■ DIRECTIONS ■
Count the lines below that carry the word "This". Answer with that number alone.
Top of DATA SECTION
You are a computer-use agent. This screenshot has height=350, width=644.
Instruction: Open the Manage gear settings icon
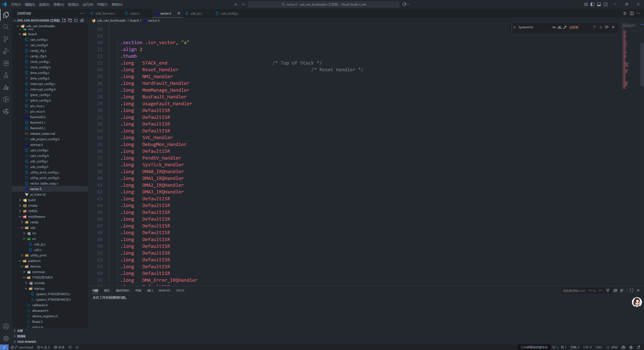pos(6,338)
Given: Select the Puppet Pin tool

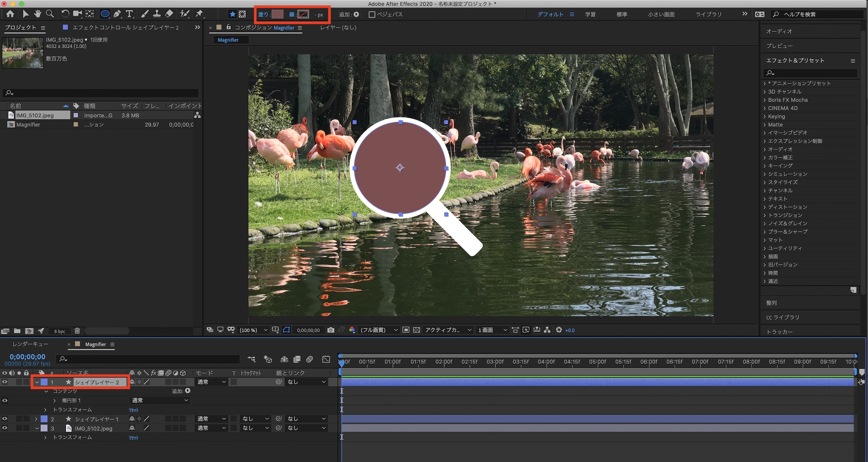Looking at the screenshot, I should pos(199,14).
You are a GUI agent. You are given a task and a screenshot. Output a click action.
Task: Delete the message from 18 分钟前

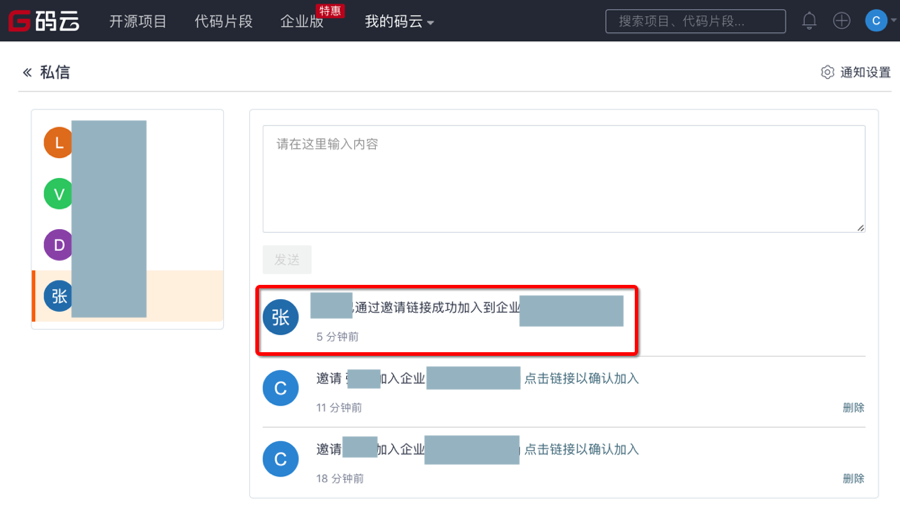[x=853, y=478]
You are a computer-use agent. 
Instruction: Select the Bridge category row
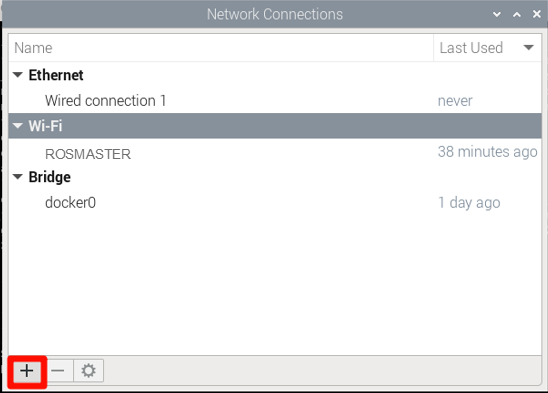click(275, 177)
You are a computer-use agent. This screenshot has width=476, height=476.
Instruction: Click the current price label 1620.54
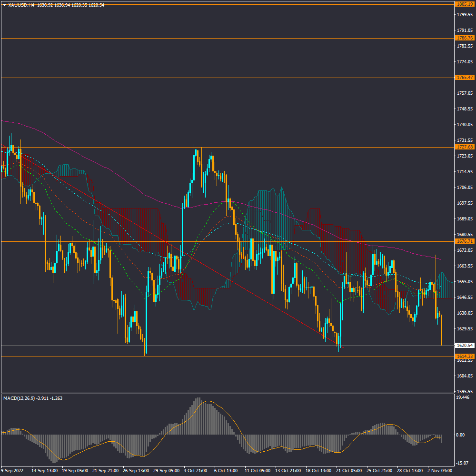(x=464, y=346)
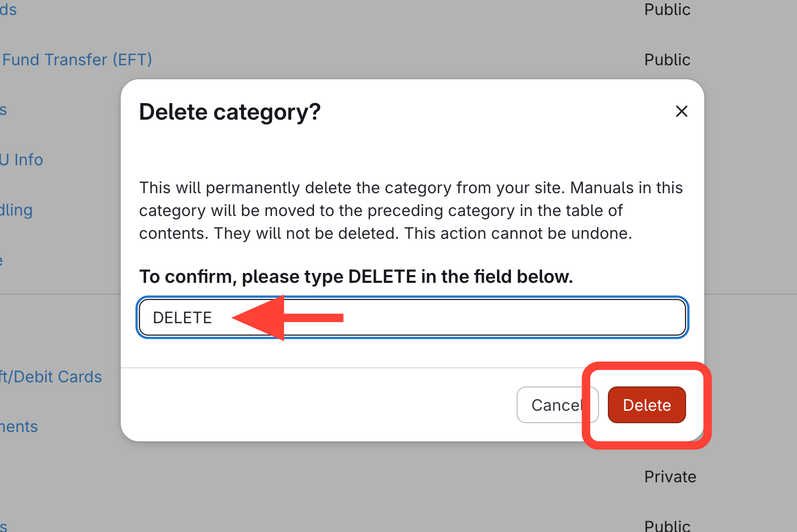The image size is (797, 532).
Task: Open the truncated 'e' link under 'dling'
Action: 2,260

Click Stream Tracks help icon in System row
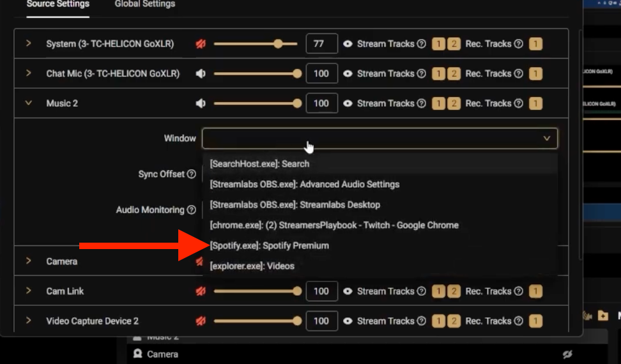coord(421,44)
Bottom of DATA SECTION
Top of DATA SECTION
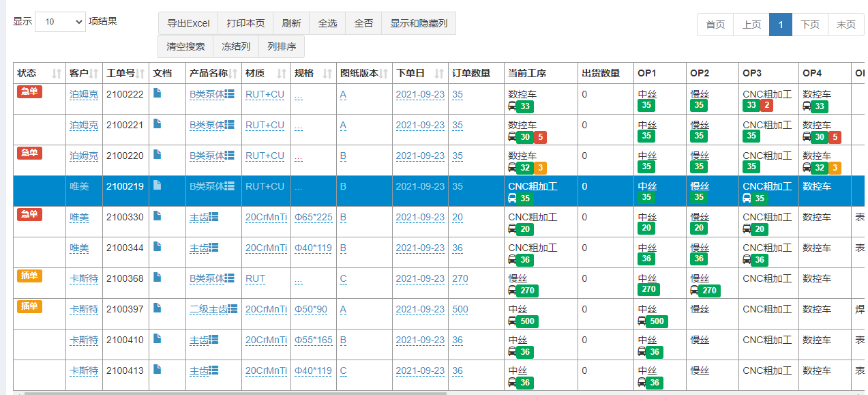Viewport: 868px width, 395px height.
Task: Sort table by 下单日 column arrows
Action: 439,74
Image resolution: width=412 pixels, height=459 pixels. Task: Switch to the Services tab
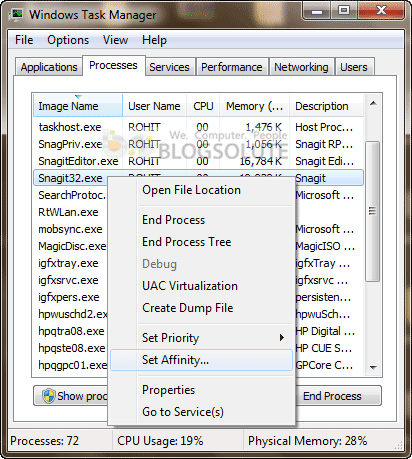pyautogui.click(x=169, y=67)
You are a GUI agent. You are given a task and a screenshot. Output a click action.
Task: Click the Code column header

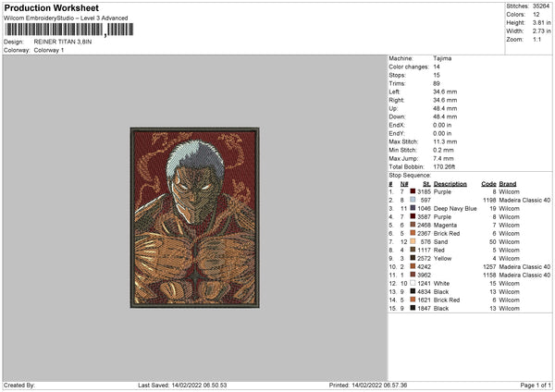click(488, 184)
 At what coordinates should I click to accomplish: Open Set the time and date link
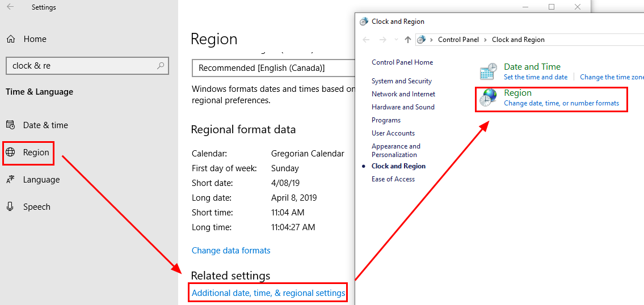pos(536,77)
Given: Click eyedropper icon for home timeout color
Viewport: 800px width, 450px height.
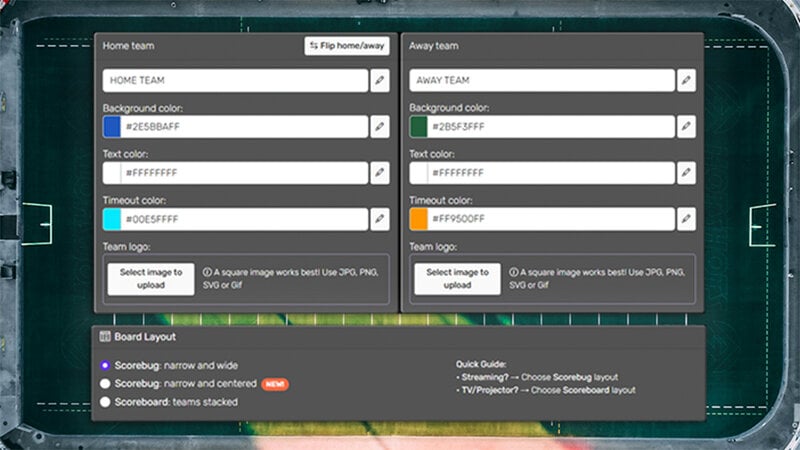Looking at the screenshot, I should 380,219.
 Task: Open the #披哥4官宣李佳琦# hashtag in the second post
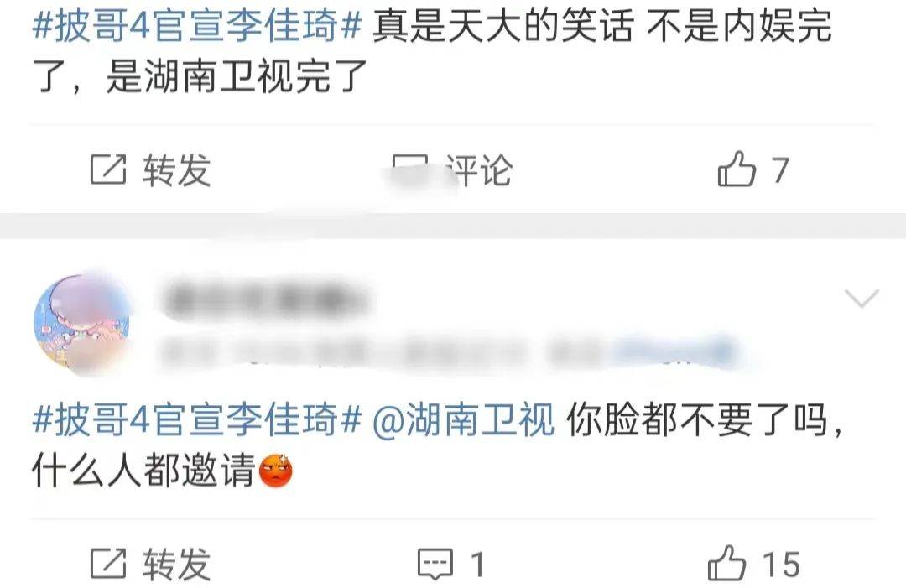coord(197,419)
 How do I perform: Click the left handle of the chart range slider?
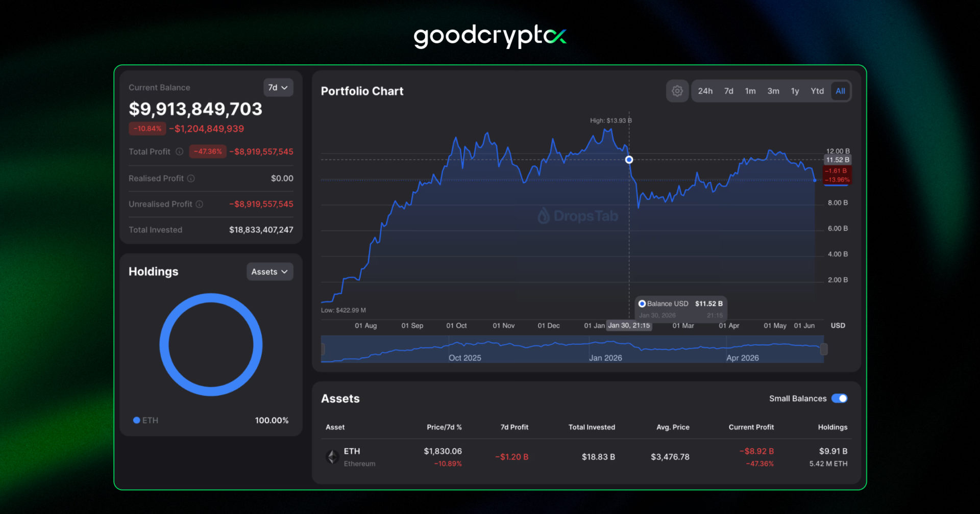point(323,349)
Bottom of DATA SECTION
■ WRITTEN ANSWER ■
2